I elect to pay the exercise
price by:

 

		___	Cash or personal, certified or cashier’s check in the sum of $_______, in full/partial payment
of the purchase price.

 

		___	Stock of the Company with a fair market value of $______ in full/partial payment of the purchase
price.*

 

		___	A net settlement of the Option, using a portion of the shares obtained on exercise in payment of
the exercise price of the Option (and, if applicable, any required tax withholding).

 

		___	Selling ______ shares from my Option shares through a broker in full/partial payment of the purchase
price.

 

I understand that after
this exercise, ____________ shares of Common Stock remain subject to the Option, subject to all terms and provisions set forth
in the Agreement and the Plan.

 

I hereby represent that
it is my intention to acquire these shares for the following purpose:

 

		___	investment

		___	resale or distribution

 

Please note: if your intention
is to resell (or distribute within the meaning of Section 2(11) of the Securities Act of 1933) the shares you acquire through this
Option exercise, the Company or transfer agent may require an opinion of counsel that such resale or distribution would not violate
the Securities Act of 1933 prior to your exercise of such Option.

 

	Date: ____________, _____.	_________________________________________
	 	Participant’s signature

 

*          If I elect to exercise
by exchanging shares I already own, I will constructively return shares that I already own to purchase the new option shares.
If my shares are in certificate form, I must attach a separate statement indicating the certificate number of the shares I am treating
as having exchanged.

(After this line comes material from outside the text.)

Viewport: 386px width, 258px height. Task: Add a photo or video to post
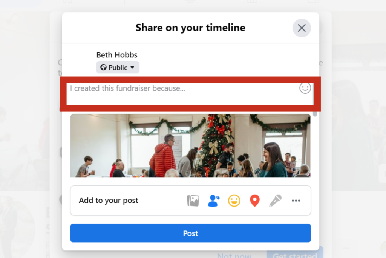(x=193, y=201)
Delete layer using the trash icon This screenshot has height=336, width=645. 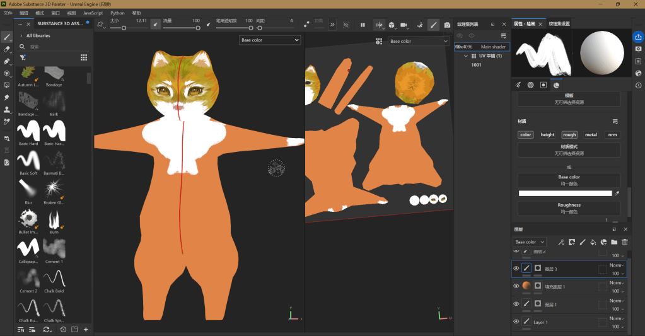point(625,242)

If the shares are held in “street name” by a registered broker, I must provide the Company with
a notarized statement attesting to the number of shares owned that will be treated as having been exchanged. I will keep the shares
that I already own and treat them as if they are shares acquired by the option exercise. In addition, I will receive additional
shares equal to the difference between the shares I constructively exchange and the total new option shares that I acquire.